Kristin brings you an iPad and sits next to you on the couch. She checks that you are familiar with the workings of iPads, and then asks you to fill out the ‘Practice Member Health Journey’ form. She tells you it’s quite extensive because, “Alice will want to find out about what your life has been like up until now, so you can figure out together where to go from here.”
You click through the form, thinking back over your life, as you hear laughter of little kids and their parents coming from the open area on the other side of reception. You can see a small chiro table shaped like an owl and a few other tables lined up behind them. You can’t see who is lying on them, but you can hear the lilt of their voices as they are being adjusted. Kristin sees you looking and says, “I’ll take you into the adjusting area as soon as you’ve had a chance to sip your water and get relaxed, and Alice will be right with you.”
Things seem a little different here and you feel like you’re in the right place, because you’ve been thinking for a while it’s probably time to try a different approach. You feel a sense of hope, as well as something else- maybe this is the place that can get you reconnected to the life you wish you could be living.
Clearly, both of these offices could exist in Australia today, and probably do. Both of them have the right to exist, and both can be successful in their own right, and many offices would be some combination of both of these.
The questions I have for you are threefold: which one serves our practice members the best? Which one serves us as individual chiropractors best, and which one serves the profession as a whole the best?
The way you answer these questions will depend on your own interpretation of our philosophy, which will determine the way you choose to perform the art of chiropractic, and whether or not you would like to examine all of the components of your office for integrity with your intended outcomes (or functions).
In my opinion the future of our profession depends upon us scrupulously examining our offices, and being both vulnerable and brave enough to look them with a drone’s-eye view, acknowledging any areas of incongruence we have created, and making the necessary changes.
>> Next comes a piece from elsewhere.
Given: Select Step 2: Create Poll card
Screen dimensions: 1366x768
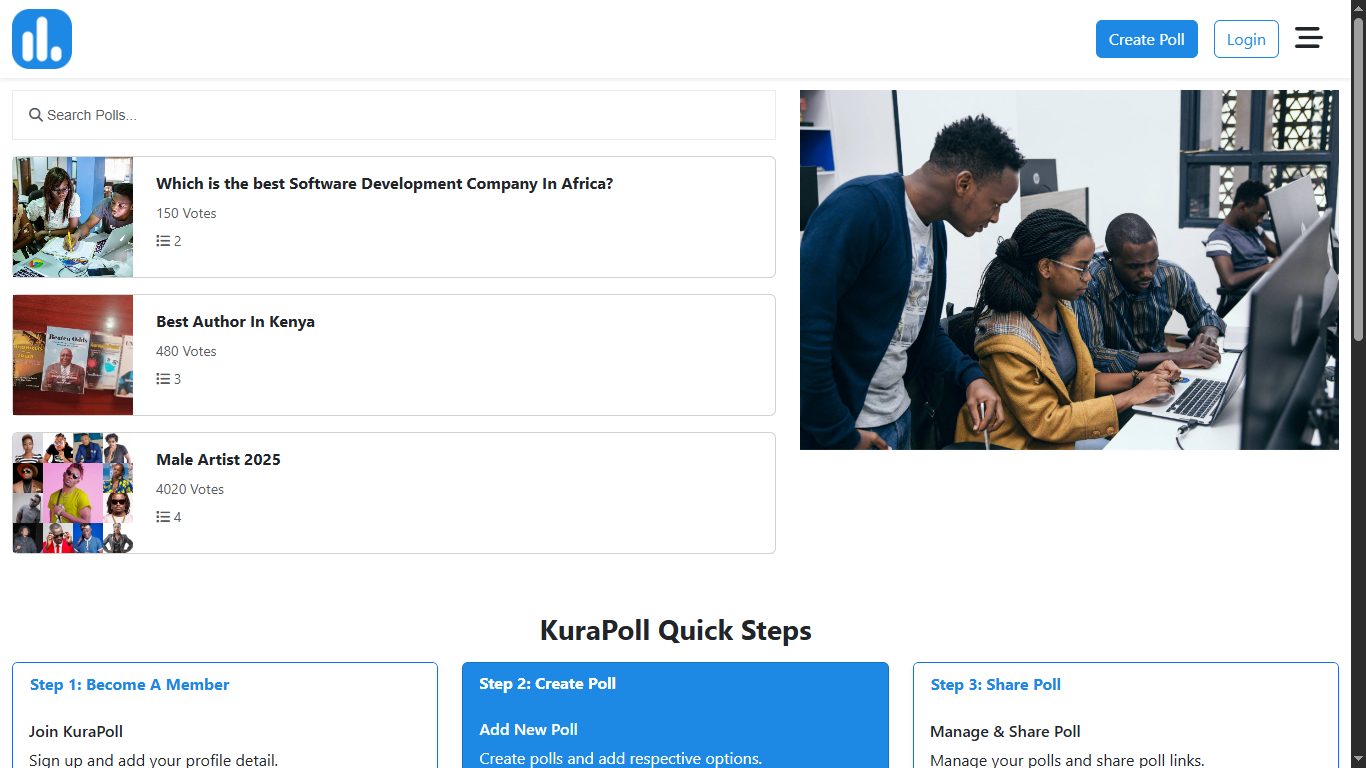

This is often a difficult task. According to Einstein, ”We cannot solve our problems with the same thinking we used when we created them.” This is why inspection from above is necessary to really shift ourselves up to the next level, and why help from a sympathetic third party can be invaluable to making meaningful adaptations. The great thing, is not only do we not have to do it alone, it’s preferable not to. We can support (and challenge) each other.
Andy Warhol once said, “They always say times changes things, but you actually have to change them yourself.”
It is time for us to define what we want for our people and our practices.
It is time to make active choices in what we want for our profession. And it is time for us to define what we want our work here to be about. We are the only ones who can do it.